While Cody attended UMHB, he was the starting quarterback for four years and set passing records. He also helped the Cru win two ASC titles, and they appeared in two NCAA postseasons while he was on the team. Cody was a four-time ASC All-Conference selection and a three-time Academic All-ASC pick.
Since graduating in 2004, Cody has earned a master’s from Southern Mississippi University and coached at Oklahoma State University as a graduate assistant, Southern Mississippi University as a tight ends and receivers coach and Stephen F. Austin as the running backs coach.
All the experiences have helped prepare him for his current coaching position with the Cru and he already knows what he will focus on.
“The number one thing on the field will be the passing game. Just being around some of the offenses that I’ve been associated with, we’ve had a lot of exposure to passing and different concepts and things to move the football through the air,” Cody said. “And then there are certain things as far as the no huddle and up-tempo type of offensive we are looking to run.”

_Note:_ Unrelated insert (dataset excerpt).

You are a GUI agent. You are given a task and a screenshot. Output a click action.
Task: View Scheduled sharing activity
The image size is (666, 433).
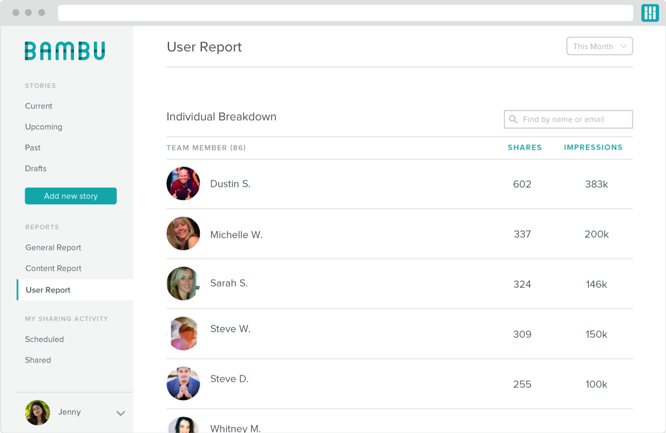click(x=44, y=339)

One of the many people excited to see him return was his father.
“I’ve just had him for a short while, but it’s really been amazing. When we had our recruiting weekend and to see him coach and work and recruit, so it’s really just pretty cool. I’m thrilled that he’s here,” Pete said.
This is not the first time Cody has coached with his father. In 2004, he was a student assistant coach at UMHB, which was the start of his coaching career.

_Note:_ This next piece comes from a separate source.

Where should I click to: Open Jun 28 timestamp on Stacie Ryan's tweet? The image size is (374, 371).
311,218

“For Cody, it’s such an interesting journey because he was here near the very beginning of our team and stayed on and worked as a student assistant,” Vice-President for Athletics Ben Shipp said. “He has seen both sides here, but now he’s done so many neat things out in the football world that his experiences really … are going to be able to help us in ways that are going to be exciting.”
Being an alumnus of the university allows Cody to connect with the team in a different way since he has been in their shoes before.

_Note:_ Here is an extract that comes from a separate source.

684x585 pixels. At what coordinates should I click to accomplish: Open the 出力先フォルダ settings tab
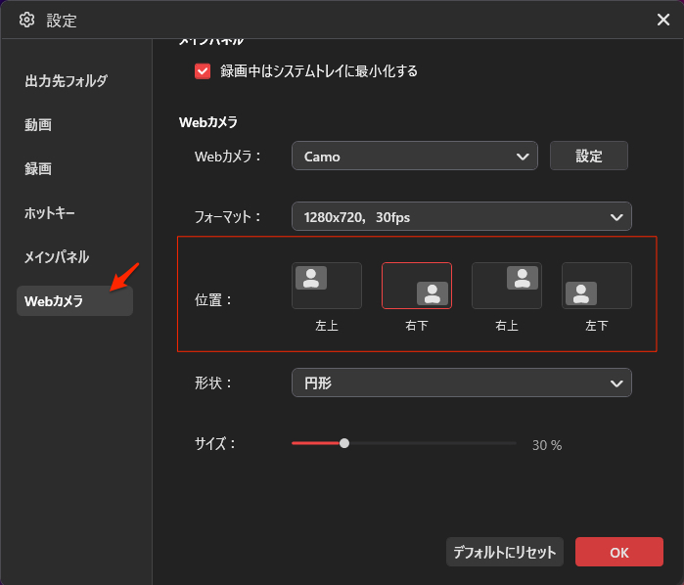tap(66, 81)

“I understand what these players are going through because I’ve been there,” he said. “I think that the other places I have been have given me the opportunity to gain more knowledge and to understand myself as a coach and what my strengths and weaknesses are.”
Cody has also been able to see the many changes that have been happening on the campus, including the groundbreaking ceremony Feb. 3 for the new football stadium and student union building.
“I think it’s a great thing because you have more of an invested interest. You walk around campus, and you see everything being built and how everything has progressed, and you have a sense of pride about all of that,” he said.
Having been a part of different offensives since leaving the Cru, Cody has many assets that he will be bringing to the football program.
“He has been exposed to some really outstanding offensives and coaches. Interjecting his ideas into what we already do offensively I think will be a tremendous plus for us,” Pete said.
His years spent on the field will also help the team.
“He was a great competitor as a player, and that transcends into being a football coach. I just think that his ability to relate and to teach is going to be a great asset to our football program,” Pete said.
One of the things Cody is looking forward to the most is being able to coach with his dad and see a different side of football with the Cru.
“It means a great deal. It’s something that is very special. When I did play here, it was underneath him. It was something that I really cherish and thought it was a great deal,” he said. “But now coaching and seeing him from the different side of football and seeing him as the boss and leader of the program, it’s a unique thing that I think that everyone who is coaching doesn’t get that opportunity, but I’m glad we do.”
Another aspect of Cody being an assistant coach is recruiting. Shipp knows that the time Cody spent at UMHB will be beneficial in this area.
“He understands Mary Hardin-Baylor. That’s critical because the other side of coaching is recruiting. It’s really important that he has experienced life here as a ballplayer and student, and that will really help him,” he said. “His Division I experience will help us with some techniques and some things that are going on in Division I that could possibly help us.”
Having both Fredenburgs at UMHB is a valuable addition to the university for football players and faculty.
“I think it’s very special. It’s closing a loop that started when Coach Fredenburg came here and then when Cody came and played for us,” Shipp said. “And now we see it. We are closing a loop. It’s not the end of anything, but I think it’s the beginning of a new chapter.”